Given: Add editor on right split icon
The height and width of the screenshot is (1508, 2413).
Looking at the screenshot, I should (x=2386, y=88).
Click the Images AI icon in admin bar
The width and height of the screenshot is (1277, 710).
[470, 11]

WHAT IS NEEDED:
Give back only the lines from the one containing "The height and" through the final line of the entries above, exactly as written, both included.

WRITTEN RESPONSE:
The height and width of the screenshot is (1508, 2413).
Looking at the screenshot, I should (x=2386, y=88).
Click the Images AI icon in admin bar
The width and height of the screenshot is (1277, 710).
[470, 11]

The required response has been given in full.